**Short problem 1**
In the records, starting at the line containing "2023 (4) (20, 351)" and ending at the line containing "Blog (169, 532)", swap "Read more" for "Continue reading" and return only those lines, with nothing else altered.

____ Page excerpt

2. If an acceptance test has been agreed upon, the purchaser shall give the contractor the
opportunity to perform the necessary tests and to apply those improvements and
modifications which the contractor finds necessary after receipt or, if installation has
been agreed upon, after installation. The acceptance test shall be performed
immediately upon request of the contractor in the presence of the purchaser. If the
acceptance test has been performed without specified and well-founded complaints,
and if the purchaser does not meet said obligations, the product is assumed to have
been accepted.
3. The purchaser shall put the necessary facilities, including those referred to in article VII
sub 2 f, as well as representative samples of materials to be processed in sufficient
quantities, on time, free of charge and in the right place at the disposal of the contractor
for the acceptance test and for possible other tests, in order to simulate the
circumstances of use of the product anticipated by the parties to the greatest extent
possible. If the purchaser does not fulfil this, paragraph 2, the last sentence, applies.
4. In case of minor shortcomings, especially those which hardly or do not at all influence
the anticipated use of the product, the product will be assumed to have been accepted
despite these shortcomings. The contractor shall remedy such shortcomings as yet as
soon as possible.
5. Without prejudice to the obligation of the contractor to meet his obligations of guarantee
the acceptance according to the preceding paragraphs will exclude any claim of the
purchaser for shortcomings in the performance of the contractor.

Article IX Transition of risk and ownership
1. As soon as the product has been delivered in the definition of art. VI sub 3, the
purchaser bears the risk for all direct and indirect damage that may occur on or on
account of this product, except insofar the damage is the result of the contractor’s gross
negligence. If the purchaser remains in default for taking up the product after having
received a notice of default, the contractor will be entitled to charge all costs of storage
of the product to the purchaser.
2. Without prejudice to the last paragraph and the provisions of article VI sub 3, the
ownership of the product passes to the purchaser only when all debts of the purchaser
to the contractor for deliveries or work, including interest and costs, have been paid for
in full.
3. The case occurring the contractor shall have the right of unhindered access to the
product. The purchaser shall give all co-operation to the contractor in order to provide
the contractor the opportunity to execute the retention of ownership as stated in
paragraph 2 by taking back the product, dismantling included if necessary.

________
____ Dataset content

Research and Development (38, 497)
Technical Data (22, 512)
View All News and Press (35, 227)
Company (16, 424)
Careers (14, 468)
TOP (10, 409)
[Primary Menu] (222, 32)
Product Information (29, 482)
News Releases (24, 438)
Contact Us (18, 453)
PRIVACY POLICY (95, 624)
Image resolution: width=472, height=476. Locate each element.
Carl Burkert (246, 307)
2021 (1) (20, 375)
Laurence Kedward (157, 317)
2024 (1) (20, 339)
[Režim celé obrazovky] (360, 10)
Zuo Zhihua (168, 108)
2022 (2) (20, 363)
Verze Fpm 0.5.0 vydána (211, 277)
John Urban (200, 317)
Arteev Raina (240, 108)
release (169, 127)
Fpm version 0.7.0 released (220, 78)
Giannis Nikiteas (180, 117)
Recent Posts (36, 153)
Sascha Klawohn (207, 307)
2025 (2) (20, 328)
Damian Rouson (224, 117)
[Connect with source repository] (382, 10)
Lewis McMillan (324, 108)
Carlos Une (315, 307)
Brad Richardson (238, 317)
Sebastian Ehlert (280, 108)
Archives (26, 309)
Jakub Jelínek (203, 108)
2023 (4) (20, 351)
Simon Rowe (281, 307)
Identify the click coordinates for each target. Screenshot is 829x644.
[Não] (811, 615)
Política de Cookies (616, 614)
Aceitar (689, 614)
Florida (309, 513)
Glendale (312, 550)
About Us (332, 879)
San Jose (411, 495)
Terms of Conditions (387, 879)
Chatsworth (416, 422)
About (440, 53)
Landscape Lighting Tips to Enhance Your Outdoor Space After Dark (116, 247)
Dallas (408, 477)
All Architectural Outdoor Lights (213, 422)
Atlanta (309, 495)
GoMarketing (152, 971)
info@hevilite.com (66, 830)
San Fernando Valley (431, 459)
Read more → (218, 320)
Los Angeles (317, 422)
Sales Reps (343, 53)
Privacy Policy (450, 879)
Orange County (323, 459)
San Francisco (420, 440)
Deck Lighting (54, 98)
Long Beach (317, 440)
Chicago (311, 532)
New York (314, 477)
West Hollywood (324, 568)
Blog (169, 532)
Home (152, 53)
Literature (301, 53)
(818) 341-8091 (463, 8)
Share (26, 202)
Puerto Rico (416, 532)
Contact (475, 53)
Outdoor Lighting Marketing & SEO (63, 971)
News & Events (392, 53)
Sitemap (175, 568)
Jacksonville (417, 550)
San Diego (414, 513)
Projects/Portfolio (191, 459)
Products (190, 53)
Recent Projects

________

**Short problem 2**
According to the contract terms on acceptance and ownership, when does ownership of the product pass to the purchaser?

**Task output 1**
2023 (4) (20, 351)
Simon Rowe (281, 307)
Identify the click coordinates for each target. Screenshot is 829x644.
[Não] (811, 615)
Política de Cookies (616, 614)
Aceitar (689, 614)
Florida (309, 513)
Glendale (312, 550)
About Us (332, 879)
San Jose (411, 495)
Terms of Conditions (387, 879)
Chatsworth (416, 422)
About (440, 53)
Landscape Lighting Tips to Enhance Your Outdoor Space After Dark (116, 247)
Dallas (408, 477)
All Architectural Outdoor Lights (213, 422)
Atlanta (309, 495)
GoMarketing (152, 971)
info@hevilite.com (66, 830)
San Fernando Valley (431, 459)
Continue reading → (218, 320)
Los Angeles (317, 422)
Sales Reps (343, 53)
Privacy Policy (450, 879)
Orange County (323, 459)
San Francisco (420, 440)
Deck Lighting (54, 98)
Long Beach (317, 440)
Chicago (311, 532)
New York (314, 477)
West Hollywood (324, 568)
Blog (169, 532)

**Task output 2**
Only when all of the purchaser's debts to the contractor for deliveries or work, including interest and costs, have been paid in full.